Fiscal Spending Re-Enters the Arena
Investors adapted to a world of low-interest rates, weak inflation, and sluggish growth in the wake of the GFC. Yet history shows that equities perform well in a more “normal” environment, where 5% interest rates are reasonable by historical standards given robust economic growth, and strong corporate earnings.
The COVID-19 crisis marked a change in this dynamic, reviving the role of fiscal policy in economic support. The government stimulus not only alleviated the burden on central banks but also unleashed pent-up demand and savings post-lockdowns. This strategy risked fuelling inflation but offered a preferable alternative to mass business closures and potential global depression.
Rekindling of Economic Growth
The stimulus packages had a revitalising effect on business and consumer activity, rarely seen since the GFC. This is consistent with historical instances where government intervention has successfully reignited economic engines.
The Peak of Interest Rates
While inflation remains a threat and higher interest rates remain a headwind for equities, investors are increasingly comfortable with a peak in the current cycle having been reached, evidenced by the Reserve Bank of New Zealand and the European Central Bank having signalled a peak has been reached for now. Other central banks including the Reserve Bank of Australia and Federal Reserve have also left rates on hold, although signalled they are willing to increase further should inflation persist. What was a major headwind for risk assets in 2022 is now easing, providing a more optimistic outlook.
The Productivity Potential
Artificial Intelligence (AI) presents a considerable opportunity to boost productivity, which has been lagging in recent years. Akin to other technological advancements such as the computer and the internet, artificial intelligence can drive productivity.
So where do we see the most compelling opportunities within equity markets?
In the United States, market leaders within Artificial Intelligence are the best exposure in our view, names including Lam Research (LRCX) and Nvidia (NVDA) tied to the demand for semiconductors, but also names such as Microsoft (MSFT), Alphabet (GOOG), Apple (AAPL), Meta Platforms (META), Adobe (ADBE), Amazon.com (AMZN). Many of these names are also large-capitalisation stocks, which not only have commanding market leader positions and products embedded into our everyday life cycle but have also so far proved a safe haven for investors with these stocks at times becoming decoupled with the economy.
Cyber security names such as Palo Alto Networks (PANW) are also likely to be a beneficiary given improved software and demand for protection. Several of these names are held within the US Growth Apex Separately Managed Account, for which Rivkin is the investment manager.

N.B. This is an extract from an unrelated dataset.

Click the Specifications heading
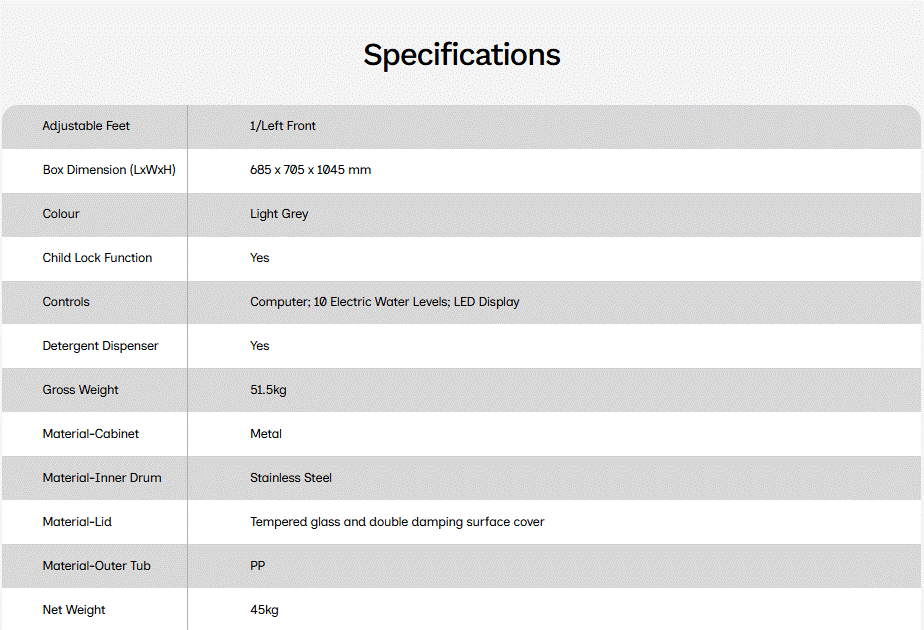The width and height of the screenshot is (924, 630). coord(461,55)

In Australia, from a risk-reward basis, large-capitalisation and more established stocks are appealing, given they have strong cash flows, a margin of safety in their valuations, and have historically held up well during higher interest rates given solid levels of dividend and cash flow yields. This includes high quality such as BHP (BHP) and RIO Tinto (RIO), not only due to their ability to produce returns but also their ties to what we believe is a multi-decade tailwind as part of the transition to clean energy.
Major financials including Commonwealth Bank (CBA) and National Australia Bank (NAB) are also compelling given their ability to produce record profits, with concerns of a housing crash so far overblown, with the banks also maintaining strong capital buffers that can see them through any potential slowdown in housing. A lack of supply in housing and strong levels of migration help to explain why the Australian housing market has held up so well amid levels of interest rates not seen since the early 2000s. Stocks such as BHP, CBA, and NAB along with several other high-quality companies are held within the ASX Income and ASX Growth portfolios for the Apex Separately Managed Accounts.

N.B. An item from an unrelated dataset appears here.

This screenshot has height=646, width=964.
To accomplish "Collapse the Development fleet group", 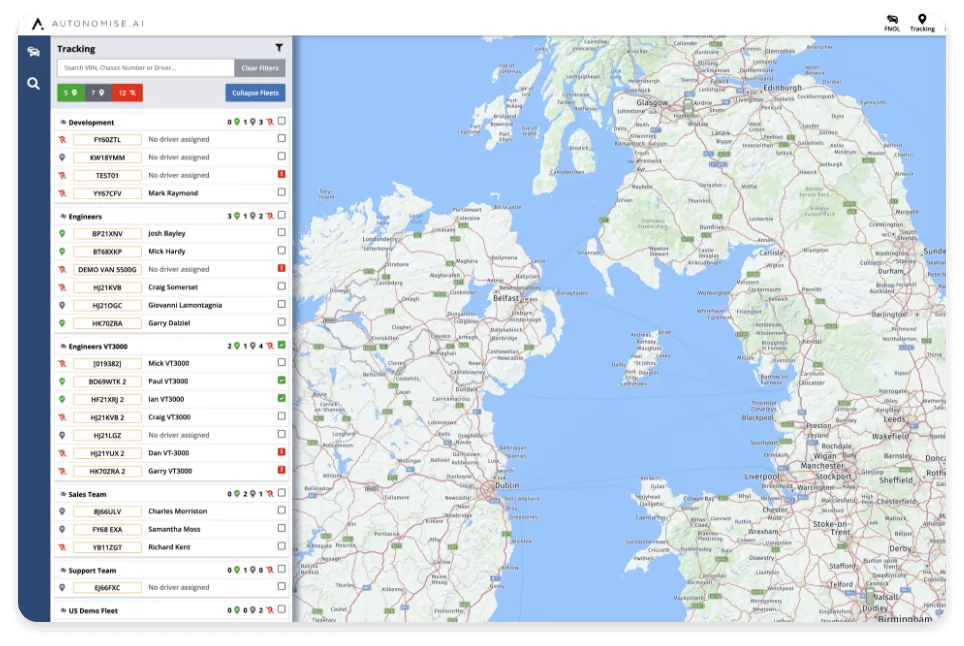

As investors, we are generally optimistic about the assets that we invest in. However, we need to maintain a balanced view and understand the potential outcomes and risks associated. Risks to our views presented above include a contraction in economic growth should central bank tightening have gone too far, or inflation proves more persistent than expected. Higher levels of debt in recent years are also a threat. However, our job is the balance risk and reward, and on the balance of probability, we view the outlook as supportive for equities.

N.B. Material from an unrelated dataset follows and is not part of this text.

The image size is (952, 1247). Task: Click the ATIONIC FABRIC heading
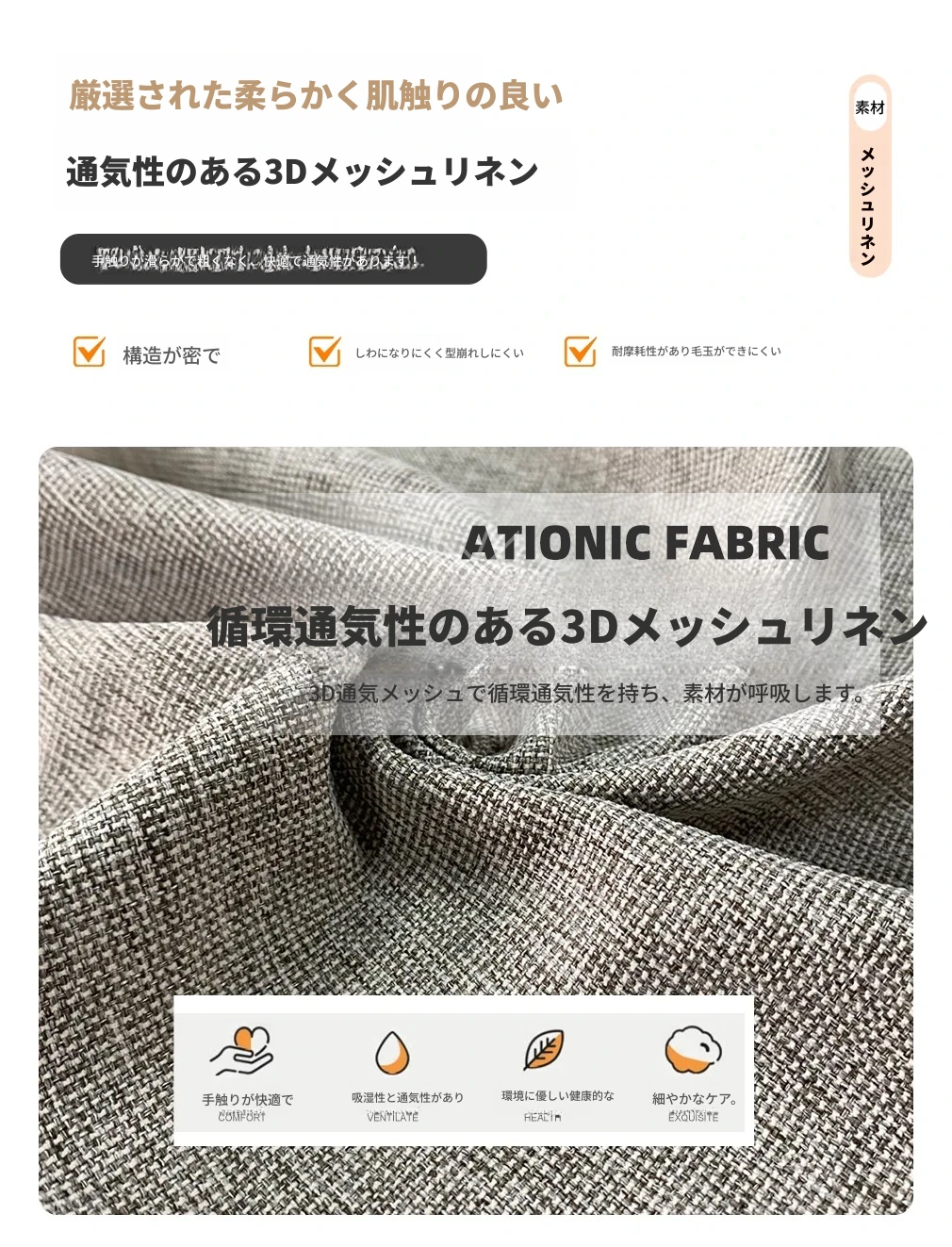coord(646,543)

While there may be short-term volatility, especially among growth stocks, the overall outlook for equities remains positive. Higher interest rates are not a death knell for the stock market but a return to historical norms, underpinned by solid economic growth and opportunities in technological advancements. While we see opportunities in specific segments of equity markets, a well-diversified portfolio is always a solid strategy for investors moving forward.